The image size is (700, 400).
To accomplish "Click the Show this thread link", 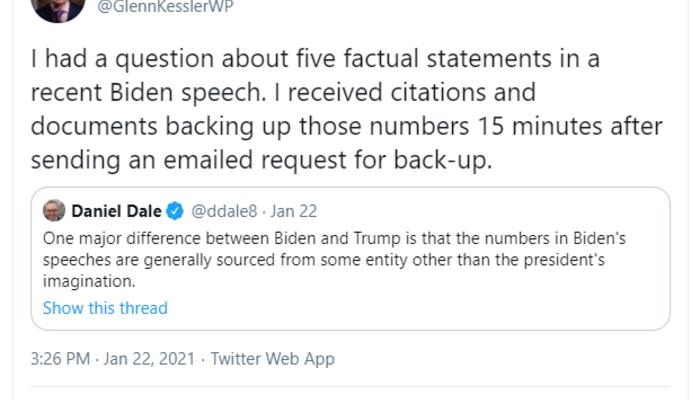I will coord(105,308).
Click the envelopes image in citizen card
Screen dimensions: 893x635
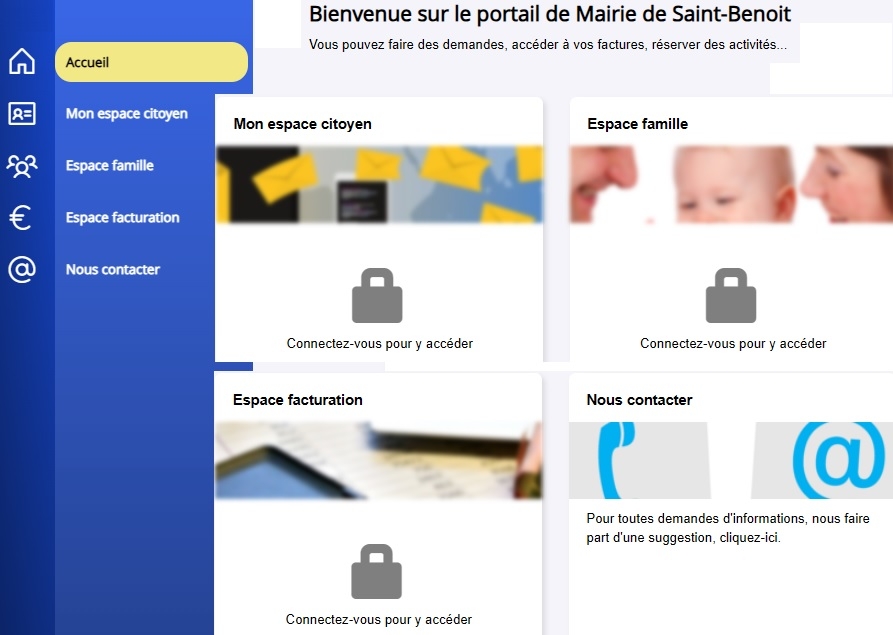(379, 185)
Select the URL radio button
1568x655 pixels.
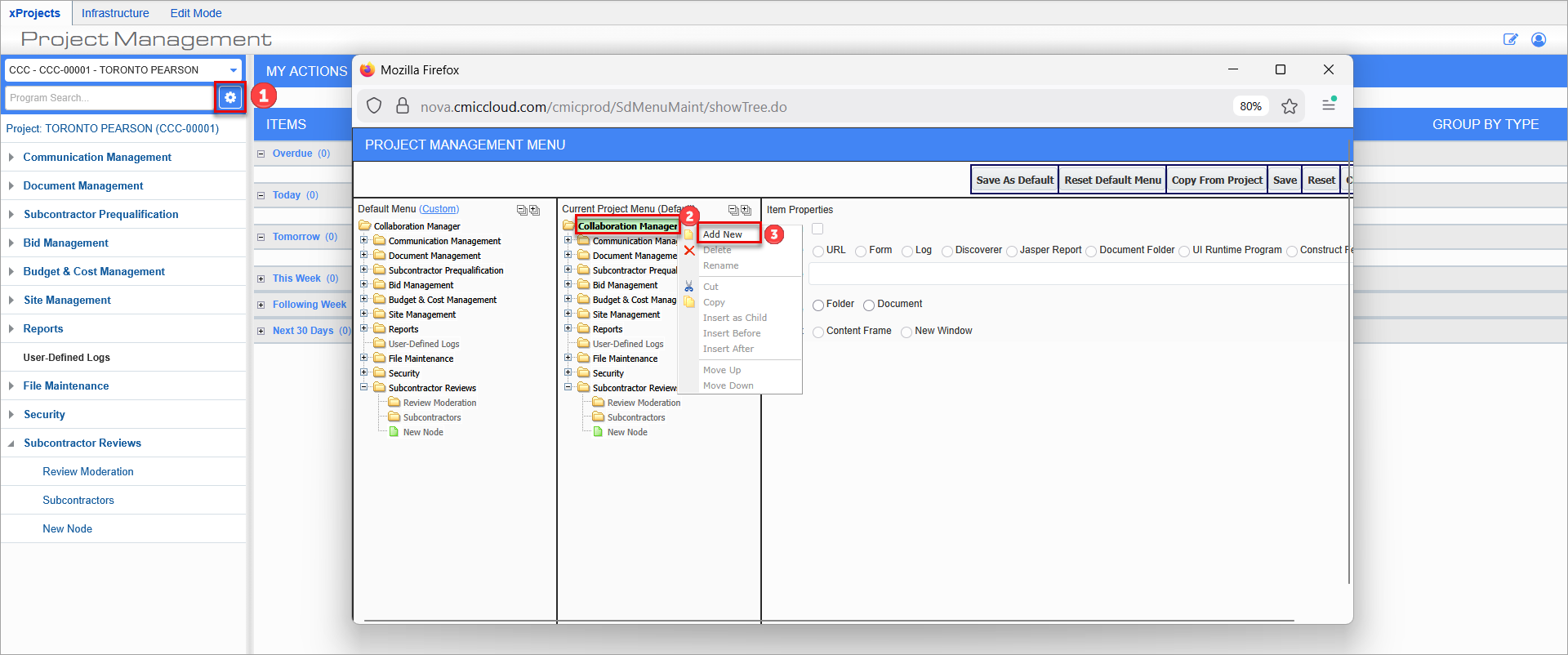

To do: Wherever the string "image" shows up in the material, copy the line that holds it.

Answer for this exercise:
The image size is (700, 400).
Click the envelopes image in citizen card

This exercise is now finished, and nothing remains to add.